### Action item
For the string "Toggle", search the entries below and copy every line where it appears.

### Input data
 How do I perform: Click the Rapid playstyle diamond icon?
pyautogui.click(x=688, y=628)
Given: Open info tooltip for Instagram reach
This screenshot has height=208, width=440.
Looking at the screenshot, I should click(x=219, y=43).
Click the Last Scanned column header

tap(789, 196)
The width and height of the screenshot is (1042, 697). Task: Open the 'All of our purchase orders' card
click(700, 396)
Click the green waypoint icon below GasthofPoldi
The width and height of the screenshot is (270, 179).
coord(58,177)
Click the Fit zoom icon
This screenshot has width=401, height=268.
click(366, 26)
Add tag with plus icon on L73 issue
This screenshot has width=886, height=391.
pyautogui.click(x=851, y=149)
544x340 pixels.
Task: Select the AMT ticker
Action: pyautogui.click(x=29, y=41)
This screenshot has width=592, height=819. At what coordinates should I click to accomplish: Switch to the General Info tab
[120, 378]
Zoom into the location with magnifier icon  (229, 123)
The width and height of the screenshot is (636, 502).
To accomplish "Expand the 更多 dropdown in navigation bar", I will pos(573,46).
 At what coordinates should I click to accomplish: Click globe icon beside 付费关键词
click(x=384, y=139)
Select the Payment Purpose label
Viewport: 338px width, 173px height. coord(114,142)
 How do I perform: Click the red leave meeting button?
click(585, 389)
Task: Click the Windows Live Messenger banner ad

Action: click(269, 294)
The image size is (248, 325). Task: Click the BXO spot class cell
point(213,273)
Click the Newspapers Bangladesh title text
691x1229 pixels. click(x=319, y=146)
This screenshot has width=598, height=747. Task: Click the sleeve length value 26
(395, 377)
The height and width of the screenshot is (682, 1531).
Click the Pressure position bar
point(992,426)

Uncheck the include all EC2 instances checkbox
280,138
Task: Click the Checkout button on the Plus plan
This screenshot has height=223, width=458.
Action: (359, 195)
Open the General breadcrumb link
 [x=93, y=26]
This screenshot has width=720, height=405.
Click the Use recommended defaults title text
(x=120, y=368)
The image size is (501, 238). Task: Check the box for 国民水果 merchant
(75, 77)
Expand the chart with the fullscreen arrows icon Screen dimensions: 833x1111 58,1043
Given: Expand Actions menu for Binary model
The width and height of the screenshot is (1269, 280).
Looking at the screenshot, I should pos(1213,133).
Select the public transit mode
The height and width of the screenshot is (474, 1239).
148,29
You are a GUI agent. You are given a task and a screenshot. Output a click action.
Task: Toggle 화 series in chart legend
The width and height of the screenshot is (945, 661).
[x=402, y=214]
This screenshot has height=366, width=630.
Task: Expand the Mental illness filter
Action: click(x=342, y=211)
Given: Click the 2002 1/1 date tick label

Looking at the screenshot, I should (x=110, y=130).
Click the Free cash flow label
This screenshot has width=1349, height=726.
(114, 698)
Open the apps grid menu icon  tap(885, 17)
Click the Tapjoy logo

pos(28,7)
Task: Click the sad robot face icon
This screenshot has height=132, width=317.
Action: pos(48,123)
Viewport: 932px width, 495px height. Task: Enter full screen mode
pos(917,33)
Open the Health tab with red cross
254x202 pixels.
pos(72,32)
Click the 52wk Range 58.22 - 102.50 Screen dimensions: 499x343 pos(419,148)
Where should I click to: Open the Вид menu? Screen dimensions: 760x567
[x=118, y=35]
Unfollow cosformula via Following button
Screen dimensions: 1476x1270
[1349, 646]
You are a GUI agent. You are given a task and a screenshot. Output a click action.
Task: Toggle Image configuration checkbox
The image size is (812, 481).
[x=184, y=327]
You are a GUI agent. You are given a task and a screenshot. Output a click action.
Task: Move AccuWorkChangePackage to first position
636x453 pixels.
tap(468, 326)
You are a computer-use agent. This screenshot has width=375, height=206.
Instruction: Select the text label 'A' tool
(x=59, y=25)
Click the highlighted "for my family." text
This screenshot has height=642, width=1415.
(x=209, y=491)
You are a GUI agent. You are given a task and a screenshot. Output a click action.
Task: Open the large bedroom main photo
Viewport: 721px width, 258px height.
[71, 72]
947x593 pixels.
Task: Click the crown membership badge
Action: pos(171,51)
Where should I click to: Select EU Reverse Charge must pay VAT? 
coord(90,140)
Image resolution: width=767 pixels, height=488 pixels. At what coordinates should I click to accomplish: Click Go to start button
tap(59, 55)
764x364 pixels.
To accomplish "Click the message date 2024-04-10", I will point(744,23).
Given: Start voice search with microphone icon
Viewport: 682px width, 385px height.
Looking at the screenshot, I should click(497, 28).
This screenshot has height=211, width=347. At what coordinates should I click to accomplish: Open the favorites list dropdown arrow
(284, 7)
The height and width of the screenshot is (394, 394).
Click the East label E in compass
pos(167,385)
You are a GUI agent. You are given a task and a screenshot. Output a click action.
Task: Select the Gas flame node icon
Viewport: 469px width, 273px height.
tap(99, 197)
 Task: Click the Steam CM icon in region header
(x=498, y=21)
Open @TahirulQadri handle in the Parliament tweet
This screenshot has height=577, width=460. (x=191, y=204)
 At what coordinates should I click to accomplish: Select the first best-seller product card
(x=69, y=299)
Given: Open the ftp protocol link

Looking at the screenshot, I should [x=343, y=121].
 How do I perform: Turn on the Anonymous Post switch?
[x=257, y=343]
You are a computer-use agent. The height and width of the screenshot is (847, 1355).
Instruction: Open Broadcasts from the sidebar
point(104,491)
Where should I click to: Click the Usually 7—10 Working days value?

### Answer box
Task: Toggle 화 series in chart legend
Task: Toggle Image configuration checkbox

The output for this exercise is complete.